ARCHBISHOPS OF CANTERBURY:


Doctor Edmond Grindal.


            <221> Of Mr. Edmond Grindal, whereas my author writes he was blind, I have heard by those that knew somewhat in those days, that he kept his house upon a strange occasion, the secret whereof is known to few, and the certainty is not easy to find out; but thus I was told it.

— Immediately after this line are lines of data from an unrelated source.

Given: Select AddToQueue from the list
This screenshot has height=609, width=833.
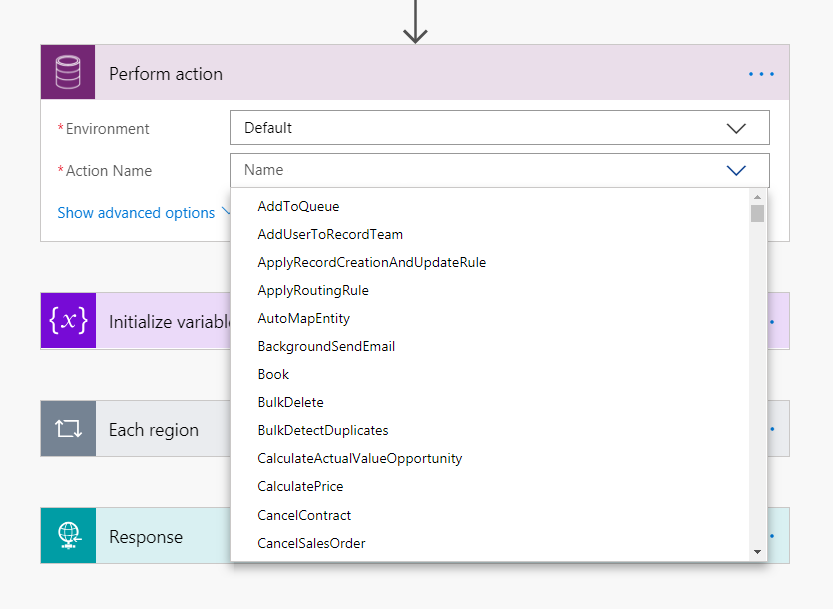Looking at the screenshot, I should pyautogui.click(x=298, y=207).
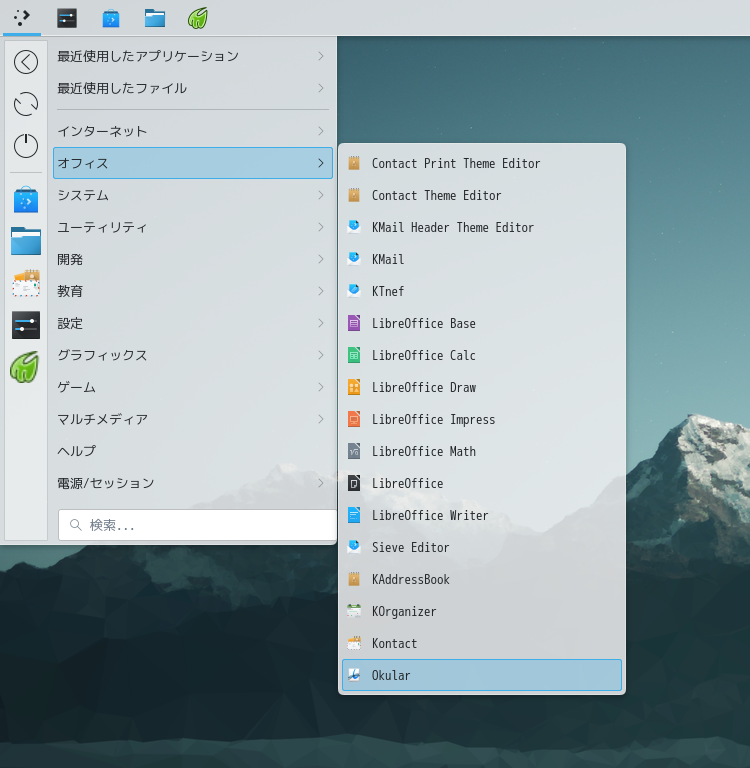Open Kontact from the office list
Viewport: 750px width, 768px height.
click(394, 643)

            There was an Italian Doctor (as I take it, of Physic) that having a known wife alive, yet bearing himself on the countenance of some great lord, <222> did marry another gentlewoman, (which to do now, is by his Majesty's most godly laws made felony.) This good archbishop, (not winking at so public a scandal,) convented him for it, and proceeded by ecclesiastical censures against him. Letters were presently written from this great lord to the archbishop, to stay the proceeding, to tolerate, to dispense, or to mitigate the censure; but the bishop remained still unmoved and unmoveable. When no subject's entreaty could be found to prevail, they entreat the sovereign to write in the doctor's behalf; but this John Baptist not only persisted in his non licet habere eam,<223> but also in a reverent fashion, required an account of her Majesty's faith, in that she would seem to write in a matter that (if she were truly informed) was expressly against the word of God. The Queen in a gracious disposition was purposed to have yielded an account in writing; but the great lord not only dissuaded her from it, as too great an indignity, but incensed her exceedingly against him; whereupon, he was privately commanded to keep his house; where bycause he was sometime troubled with sore eyes, his friends gave out he was blind. But if he were blind, it was like to the soothsayer Tiresias that foresaw and foretold Pentheus' ruin, as Ovid writes,

Eveniet, (neque enim dignabere numen honore:)
Meque sub his tenebris nimium vidisse quereris
.<224>

            For that lord, that so persecuted this prelate about his physician's two wives, dying twenty years since, left two wives behind him, <225> that can hardly be yet agreed which was his lawful wife. And so much for Archbishop Grindal.